America’s New AI Mission
- Nikita Silaech
- 3 days ago
- 1 min read

On November 24, Trump signed an executive order that instructed the US Department of Energy to create a platform where private AI companies can access federal scientific datasets to train their models.
The order is called the Genesis Mission, and it is framed as part of a race for technology dominance against China.
The Department of Energy has 60 days to create a list of 20 scientific and technology challenges that the country cares about, including nuclear fusion, quantum information science, and critical materials.
Then the agency is supposed to inventory all available federal computing resources and identify which data assets can be safely shared with companies like Microsoft, IBM, OpenAI, Google, and others.
Within nine months, the administration expects to demonstrate the platform's capability by having AI solve at least one of these national challenges.
National labs at Argonne and Oak Ridge already have partnerships with OpenAI and NVIDIA to host AI models that can process classified data on government computers.

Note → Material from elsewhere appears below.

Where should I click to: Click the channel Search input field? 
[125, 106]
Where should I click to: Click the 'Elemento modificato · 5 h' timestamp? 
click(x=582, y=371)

But the scale and formality of the operation has changed with this mission. The government is basically saying that access to federal scientific data is a tool for keeping America competitive in AI.
AI models trained on decades of government scientific research could accelerate discovery in energy, medicine, and materials science.
But some researchers are skeptical. They point out that general AI models, even very powerful ones, have built-in flaws that make it unclear whether they can actually generate fresh scientific insights rather than just pattern-match on existing data.